Twilio hopes that by bringing Segment's rich customer data together with its variety of engagement channels it can enable something close to personalized customer outreach at scale — the modern day holy grail for many marketeers.
13 September: Nvidia to acquire Arm for $40B
Chipmaker Nvidia confirmed the planned acquisition of UK-based chip designer Arm in September for $40 billion in a combined stock-and-cash deal. The purchase sees the Japanese telco Softbank part with an asset it only acquired in 2016.
“Simon Segars and his team at Arm have built an extraordinary company that is contributing to nearly every technology market in the world. Uniting NVIDIA’s AI computing capabilities with the vast ecosystem of Arm’s CPU, we can advance computing from the cloud, smartphones, PCs, self-driving cars and robotics, to edge IoT, and expand AI computing to every corner of the globe," Jensen Huang, founder and CEO of NVIDIA said in a statement.
Based in Cambridge, England, Arm designs chips for companies such as Nvidia and its rivals to manufacture. "As part of NVIDIA, Arm will continue to operate its open-licensing model while maintaining the global customer neutrality that has been foundational to its success, with 180 billion chips shipped to-date by its licensees," the company said.
In terms of Nvidia's commitment to the UK, it outlined in the announcement that “Arm will remain headquartered in Cambridge," and the company will continue to "attract researchers and scientists from the UK and around the world."

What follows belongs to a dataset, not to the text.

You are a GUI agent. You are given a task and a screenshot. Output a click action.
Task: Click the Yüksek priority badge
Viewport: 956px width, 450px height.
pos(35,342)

"I thought that Arm was the best tech company to come out of the UK in the last 50 years. I thought that its original sale to Softbank in 2016 for $32 billion was a mistake and should have been stopped by HMGovt at that time. I thought allowing Softbank to offload to Nvidia was an even bigger mistake on so many fronts," analyst Richard Holway at TechMarketView said.
8 September: Progress Software acquires Chef for $220M
In September, Progress Software announced it was acquiring the infrastructure-as-code pioneer Chef for $220 million in cash.
“This acquisition perfectly aligns with our growth strategy and meets the requirements that we’ve previously laid out: a strong recurring revenue model, technology that complements our business, a loyal customer base and the ability to leverage our operating model and infrastructure to run the business more efficiently,” CEO Yogesh Gupta said in a statement.
“Chef and Progress share a vision for the future of DevSecOps and Progress will provide the scale to further drive Chef’s platform forward and deliver additional value to our customers,” said Chef CEO Barry Crist.
The price tag shows that Chef has had a hard time maintaining its early momentum in the highly competitive open source DevOps tooling space. When it last raised funding in 2015 the company was valued at $360 million.
13 July: HPE picks up Silver Peak for $925 million
Hewlett Packard Enterprise made a big commitment to the SD-WAN (software-defined networking in a wide area network) market in July when it announced its intention to buy Silver Peak for $925 million.
Founded in 2004, Silver Peak specialises in WAN technology and will join HPE's networking brand Aruba.
"Our Unity EdgeConnect SD-WAN edge platform is highly complementary to HPE's industry-defining SD-Branch offerings and it will become the centerpiece of Aruba's WAN edge strategy," Silver Peak CEO David Hughes wrote in a blog post. "Upon closing the deal, we will become part of HPE's Aruba division, bringing together the industry's most comprehensive end-to-end secure networking portfolio from the data centre to the campus, to branch and remote worker locations."